“Ci sono persone che muoiono, feriti, bambini traumatizzati, proprietà distrutte, la nazione è presa dalla paura. Questo è un costo troppo elevato da pagare per delle elezioni nazionali e per una nazione in ogni caso. Non ci sono parole abbastanza forti per esprimere la gravità della situazione e l’urgenza che finisca”. Inizia così l’accorato appello di mons. Francis Alleyne, vescovo di Georgetown, capitale della Guyana, a proposito degli scontri tra maggioranza e opposizione, che stanno paralizzando il Paese, a una settimana dalle elezioni presidenziali, rispetto alle quali non è ancora stato comunicato il risultato. Negli scontri c’è stata anche una vittima.
È lo stesso mons. Alleyne, contattato dal Sir, a parlare della difficile situazione dell’unico Paese anglofono del Sudamerica: 700mila abitanti che vivono in un territorio grande come due terzi dell’Italia, in gran parte costituito da foreste.

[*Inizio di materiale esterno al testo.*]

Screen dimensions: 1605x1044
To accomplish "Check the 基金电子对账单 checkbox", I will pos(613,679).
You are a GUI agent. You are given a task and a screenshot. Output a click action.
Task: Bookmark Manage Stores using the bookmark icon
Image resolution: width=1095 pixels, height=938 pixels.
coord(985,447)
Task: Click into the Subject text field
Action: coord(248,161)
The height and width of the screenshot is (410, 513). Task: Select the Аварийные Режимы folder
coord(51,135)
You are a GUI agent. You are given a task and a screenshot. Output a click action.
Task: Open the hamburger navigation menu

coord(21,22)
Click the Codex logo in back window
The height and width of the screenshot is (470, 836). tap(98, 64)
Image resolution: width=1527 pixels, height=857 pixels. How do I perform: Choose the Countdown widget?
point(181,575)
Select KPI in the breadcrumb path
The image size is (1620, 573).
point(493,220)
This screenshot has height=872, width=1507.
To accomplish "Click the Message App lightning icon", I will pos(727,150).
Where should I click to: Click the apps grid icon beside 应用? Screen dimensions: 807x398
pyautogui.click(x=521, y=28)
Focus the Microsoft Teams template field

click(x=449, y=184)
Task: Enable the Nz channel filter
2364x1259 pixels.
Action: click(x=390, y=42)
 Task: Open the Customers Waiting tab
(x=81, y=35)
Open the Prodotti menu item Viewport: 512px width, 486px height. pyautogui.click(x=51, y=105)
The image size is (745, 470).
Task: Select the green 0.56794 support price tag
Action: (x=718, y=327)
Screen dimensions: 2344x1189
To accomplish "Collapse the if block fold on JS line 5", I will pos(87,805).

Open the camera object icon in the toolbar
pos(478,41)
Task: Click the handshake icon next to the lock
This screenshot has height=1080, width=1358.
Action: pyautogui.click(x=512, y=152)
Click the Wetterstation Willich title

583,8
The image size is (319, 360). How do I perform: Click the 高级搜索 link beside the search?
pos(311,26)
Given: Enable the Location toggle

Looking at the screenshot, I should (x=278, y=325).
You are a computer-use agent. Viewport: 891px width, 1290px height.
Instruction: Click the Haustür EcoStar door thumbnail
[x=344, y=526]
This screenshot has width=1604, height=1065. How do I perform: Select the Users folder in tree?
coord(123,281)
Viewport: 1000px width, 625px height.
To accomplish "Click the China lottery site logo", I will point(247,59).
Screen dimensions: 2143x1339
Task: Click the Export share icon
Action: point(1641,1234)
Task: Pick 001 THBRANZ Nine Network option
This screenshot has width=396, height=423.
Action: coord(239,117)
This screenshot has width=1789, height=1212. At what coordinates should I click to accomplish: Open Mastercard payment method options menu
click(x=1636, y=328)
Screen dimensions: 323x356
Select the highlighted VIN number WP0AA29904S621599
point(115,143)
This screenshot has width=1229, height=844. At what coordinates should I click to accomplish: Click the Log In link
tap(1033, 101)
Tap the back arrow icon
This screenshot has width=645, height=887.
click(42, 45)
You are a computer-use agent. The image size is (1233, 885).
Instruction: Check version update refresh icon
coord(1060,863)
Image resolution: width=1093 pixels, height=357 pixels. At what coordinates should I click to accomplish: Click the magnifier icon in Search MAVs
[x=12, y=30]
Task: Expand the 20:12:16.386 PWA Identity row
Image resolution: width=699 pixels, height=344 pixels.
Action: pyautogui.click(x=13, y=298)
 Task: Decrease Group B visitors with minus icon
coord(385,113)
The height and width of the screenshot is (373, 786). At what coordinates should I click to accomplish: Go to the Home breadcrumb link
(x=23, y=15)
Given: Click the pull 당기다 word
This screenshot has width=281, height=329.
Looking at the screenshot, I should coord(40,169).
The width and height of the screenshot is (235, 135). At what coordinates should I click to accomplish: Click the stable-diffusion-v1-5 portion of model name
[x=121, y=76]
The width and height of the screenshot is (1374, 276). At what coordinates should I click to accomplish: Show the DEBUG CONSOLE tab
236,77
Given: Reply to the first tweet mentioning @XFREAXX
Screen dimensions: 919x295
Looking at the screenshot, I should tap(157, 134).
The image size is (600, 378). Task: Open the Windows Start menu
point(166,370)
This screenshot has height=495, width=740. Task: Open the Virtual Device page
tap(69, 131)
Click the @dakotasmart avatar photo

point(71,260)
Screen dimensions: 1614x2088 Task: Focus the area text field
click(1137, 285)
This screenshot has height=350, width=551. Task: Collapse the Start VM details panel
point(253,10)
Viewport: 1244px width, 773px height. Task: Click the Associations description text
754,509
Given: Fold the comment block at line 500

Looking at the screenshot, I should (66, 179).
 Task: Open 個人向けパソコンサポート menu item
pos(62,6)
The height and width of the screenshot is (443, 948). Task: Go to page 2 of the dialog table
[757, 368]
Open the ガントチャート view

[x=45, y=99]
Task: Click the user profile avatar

Un crogiolo di etnie e religioni (i cristiani sono oltre il 50%, ma i cattolici costituiscono circa l’8% della popolazione). “Le elezioni, di per sé, sono andate bene – dice il vescovo –. La gente è andata a votare, numerosa e in modo pacifico”. Un fatto non scontato, in una nazione attraversata da forti tensioni etniche, soprattutto tra gli agricoltori indiani, prevalentemente di religione induista, e la popolazione afro, mentre esistono anche minoranze indigene. Tensione che si riflette anche sul mondo politico. Il presidente uscente David Granger, a capo della coalizione formata dai partiti Association for National Unity e Alliance for Change, reduce da una mozione di sfiducia ricevuta dal Parlamento nel 2018 per non aver convocato le elezioni alla scadenza naturale, è appoggiato soprattutto dalla popolazione afro. Il suo oppositore Irfaan Ali (Progressive People’s Party), soprattutto dagli indiani. Ad alzare la posta in gioco, la gestione degli immensi giacimenti di petrolio scoperti nel 2015. “I problemi – continua il vescovo – sono arrivati con lo scrutinio, con sospetti di interferenze sul processo elettorale, sul conteggio dei voti. Attualmente tutto è sospeso e martedì inizierà una sessione del Tribunale che deve decidere se la Commissione elettorale deve continuare lo scrutinio”. Ad accusare di brogli è soprattutto Irfaan Ali. Sotto esame soprattutto i voti della cosiddetta Regione 4.
Mons. Alleyne ribadisce il proprio appello: “Bisogna superare la tensione politica. La via da seguire per il ripristino della pace spetta al piccolo gruppo di persone incaricate di gestire l’intero processo elettorale”. Da qui l’appello alla Commissione elettorale, perché “completi rapidamente il conteggio dei voti e dichiari l’esito delle elezioni in modo trasparente e legittimo”. Quindi, “la maggioranza avrà il compito di governare”, ma questo dovrà accadere in un’ottica di rispetto e attenzione al bene comune, superando l’attuale alto livello di corruzione.